For a long time, fungi were assumed to be the major decomposers of complex organic matter in forest soils due to their filamentous nature, which allows them to colonize substrates efficiently, their ability to produce a rich battery of extracellular enzymes and their limited requirements of N, which is rather rare in cell wall biopolymers. This assumption led to underestimation of the role of bacteria in decomposition, and bacteria were typically expected to target simple substrates (de Boer et al., 2005; Rousk and Frey, 2015). Different studies have indicated that bacteria play a more important role in the transformation and mineralization of organic matter and contribute significantly to decomposition in forest soils (Eichorst and Kuske, 2012; Štursová et al., 2012; Verastegui et al., 2014). The high percentage of bacteria that potentially decompose cellulose found in forest soil and the high frequency of genes involved in the degradation of structural plant polysaccharides found in bacterial genomes support that the involvement of bacteria in plant biomass decomposition is relatively common (Berlemont and Martiny, 2015; López-Mondéjar et al., 2016a; Wilhelm et al., 2019). In addition, analyses of forest soil metatranscriptomes show significant contribution of bacteria to CAZyme production (Hesse et al., 2015; Lladó et al., 2019; Žifčáková et al., 2017). Moreover, Brabcova et al. (2016) showed that decomposing mycelium in forest soil presents hotspots of bacterial abundance, maintaining bacterial over fungal decomposers. In our previous work, we demonstrated that both fungi and bacteria are involved in the assimilation and mineralization of C from complex sources existing in soil. In addition, we showed that fungi may be better suited for the utilization of plant biomass, whereas most bacteria prefer microbial biomass (López-Mondéjar et al., 2018).

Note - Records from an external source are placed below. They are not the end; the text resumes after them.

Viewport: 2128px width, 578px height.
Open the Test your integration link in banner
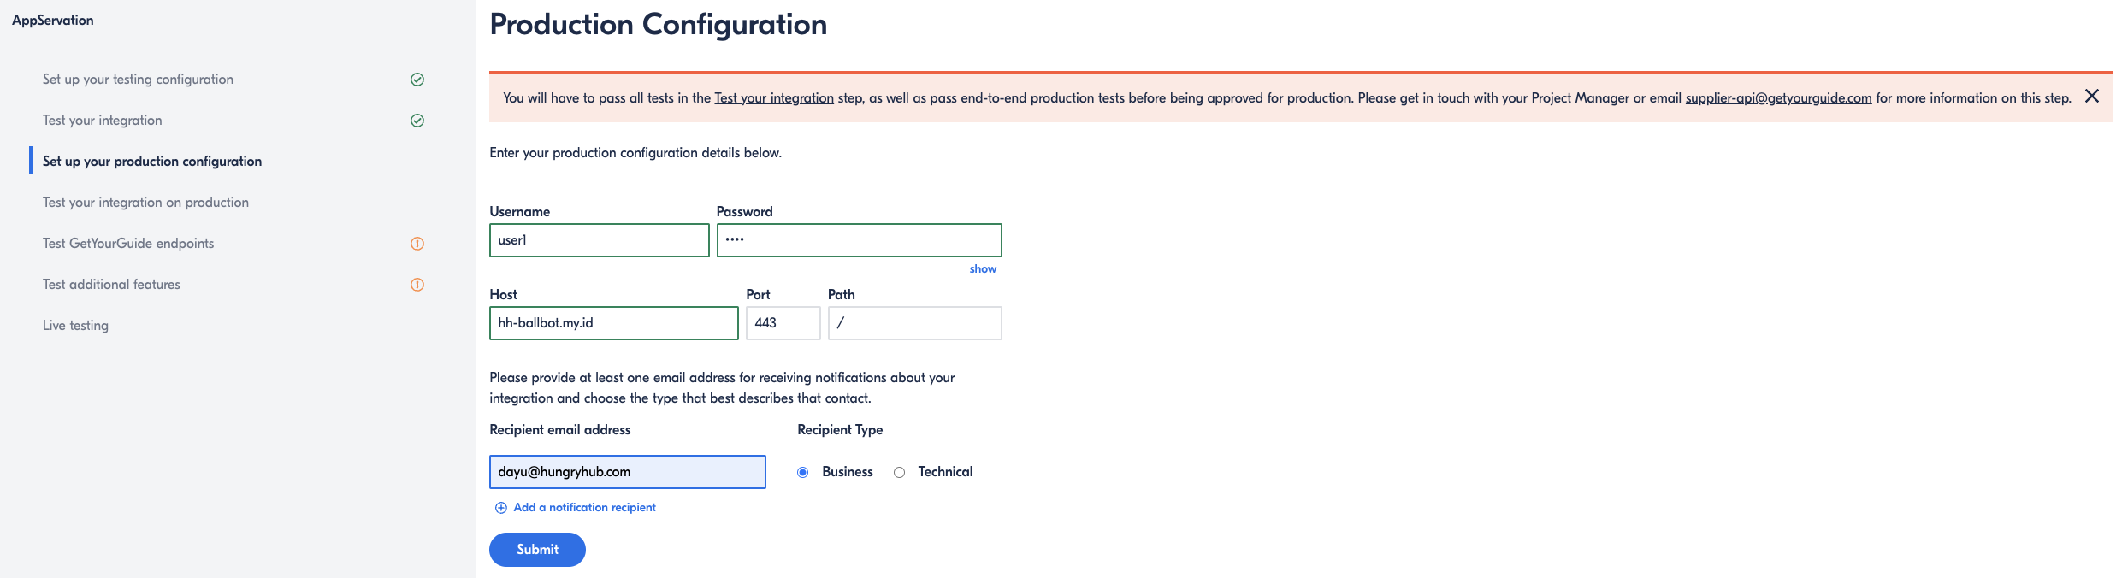tap(774, 98)
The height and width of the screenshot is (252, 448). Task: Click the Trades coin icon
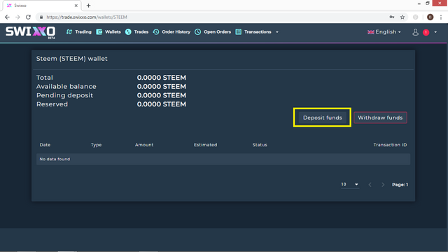click(x=128, y=32)
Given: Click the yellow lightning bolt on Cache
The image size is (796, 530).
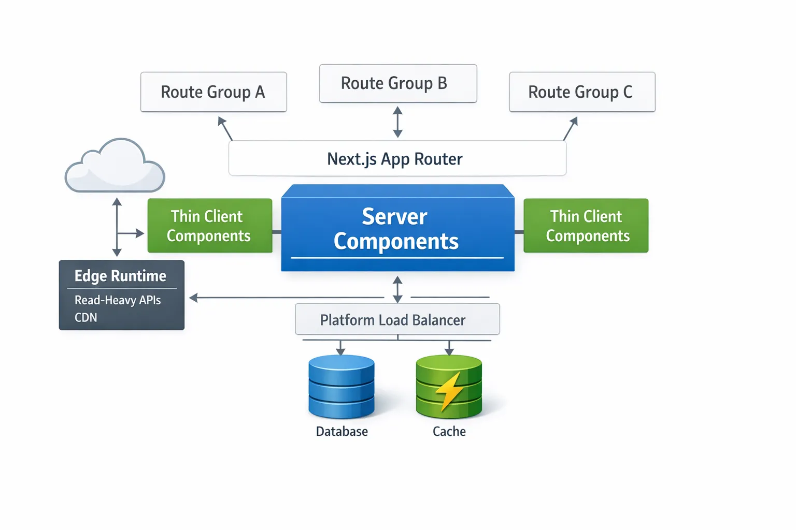Looking at the screenshot, I should point(449,391).
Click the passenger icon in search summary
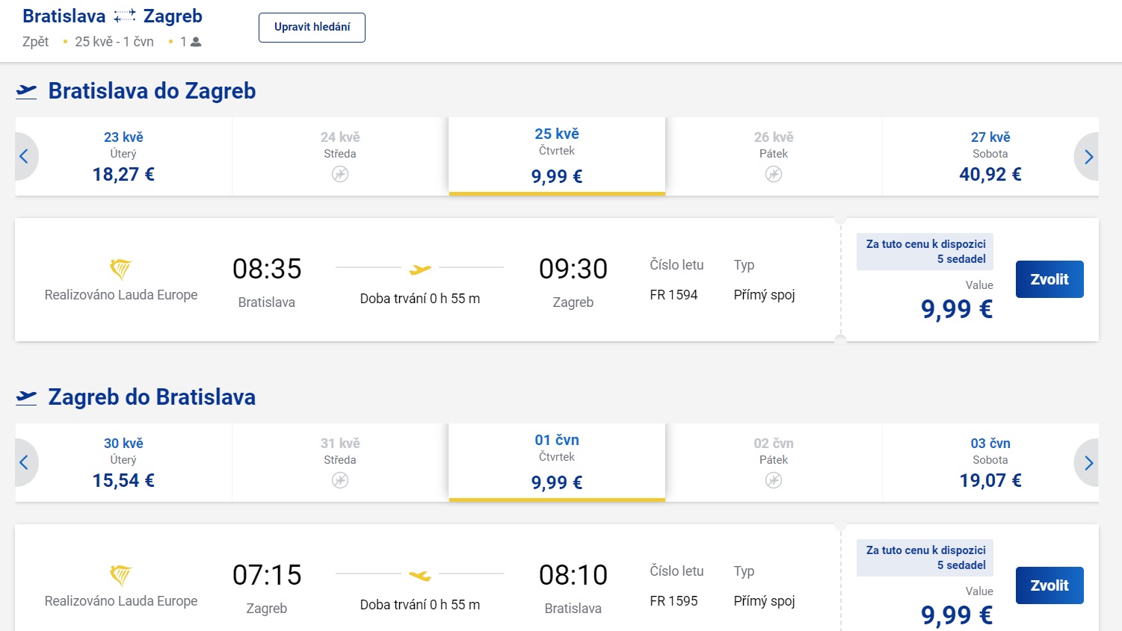 pyautogui.click(x=196, y=42)
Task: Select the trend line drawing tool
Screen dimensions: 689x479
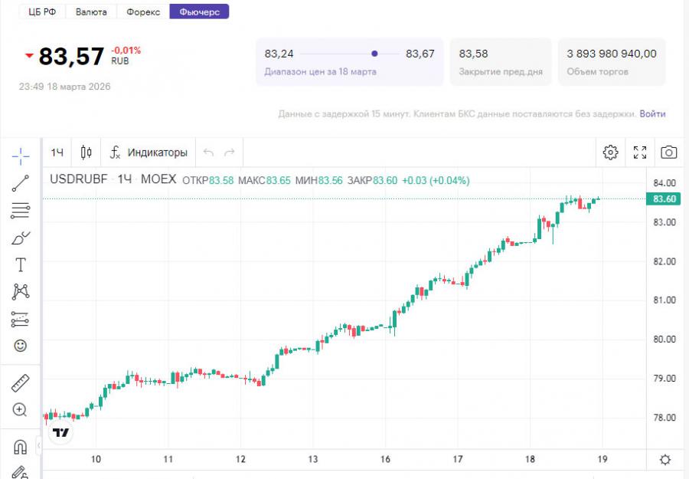Action: [x=21, y=183]
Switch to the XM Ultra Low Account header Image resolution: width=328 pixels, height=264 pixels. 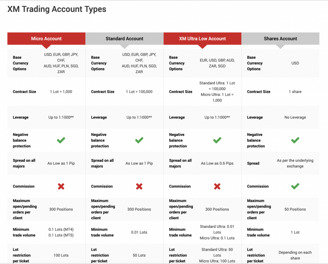(x=202, y=38)
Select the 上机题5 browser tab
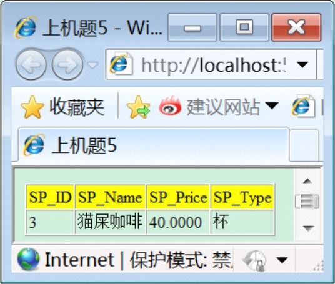 [153, 145]
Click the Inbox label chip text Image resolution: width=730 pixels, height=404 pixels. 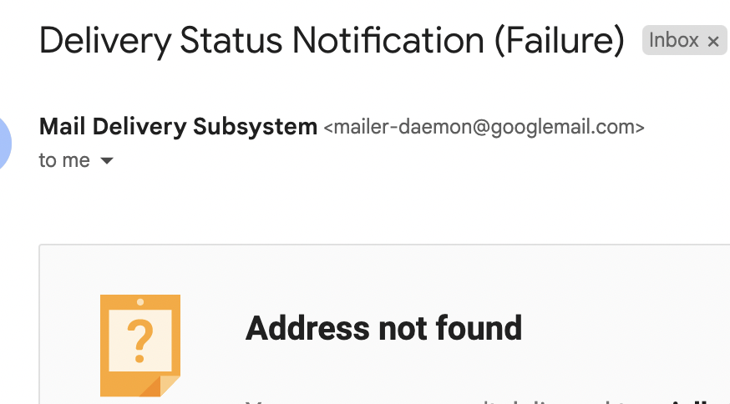click(x=673, y=40)
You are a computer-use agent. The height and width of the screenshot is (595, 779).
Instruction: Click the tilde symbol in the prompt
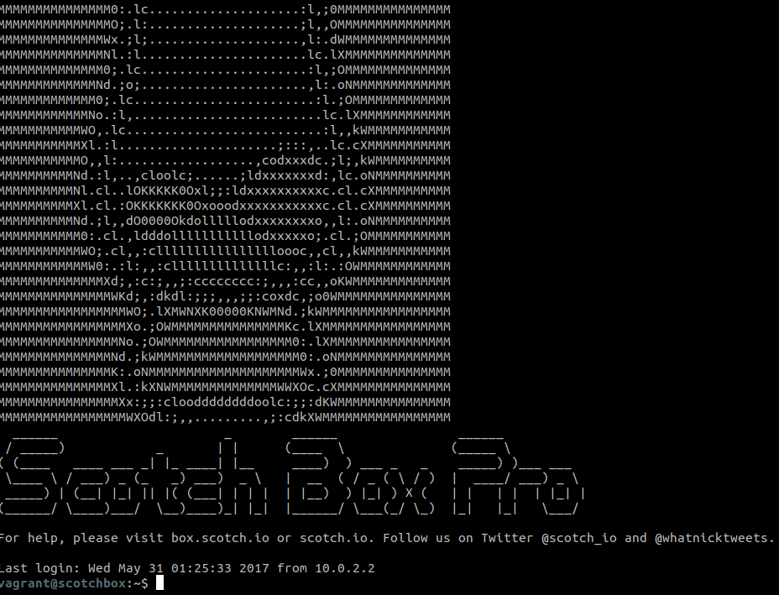(x=135, y=583)
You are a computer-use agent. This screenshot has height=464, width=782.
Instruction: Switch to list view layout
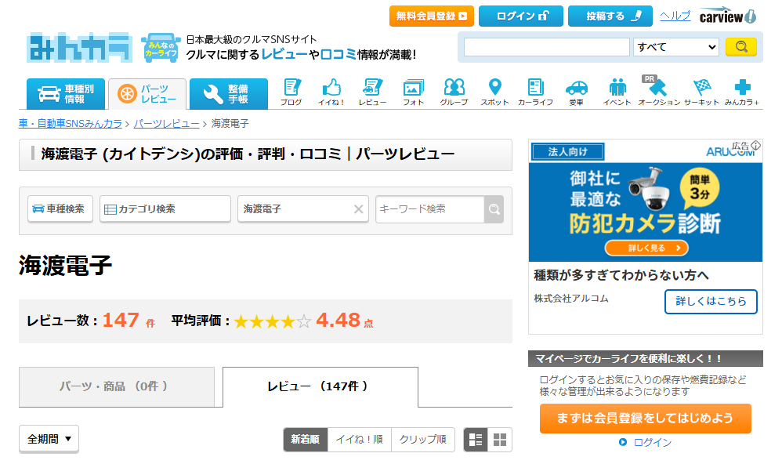[x=476, y=440]
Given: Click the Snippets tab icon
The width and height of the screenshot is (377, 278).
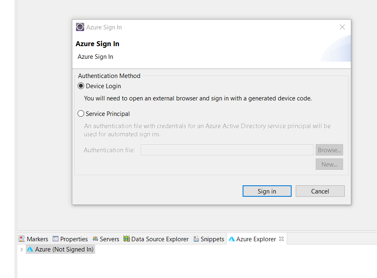Looking at the screenshot, I should [196, 239].
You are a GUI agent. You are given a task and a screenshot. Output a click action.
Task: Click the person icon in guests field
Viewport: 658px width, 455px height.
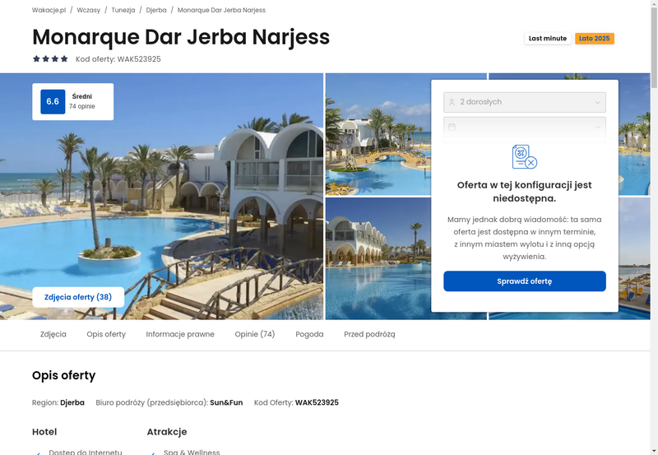pos(452,102)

The aim of this study was to describe the enzymatic toolbox used for the decomposition of various biomass types by forest soil bacteria and fungi. To accomplish this, we prepared soil microcosms with the addition of ¹³C-labeled biomass of plant, fungal, and bacterial origin. We used DNA-SIP and metagenomics to analyze the enzymatic tools of microbial decomposers. We hypothesized that although the CAZyme pool will be different for each type of biomass, fungi and bacteria will encode similar CAZyme families involved in the degradation of biomass of the same origin. Additionally, in line with the preference of fungi for plant biomass, we hypothesized that the number of fungal CAZymes involved in the degradation of plant biomass will be higher than the number of those targeting microbial biomass. Importantly, this study also provides a comprehensive answer about the CAZyme families involved in the degradation of various biomass types, including the involvement of minor CAZy families that might have been overlooked so far.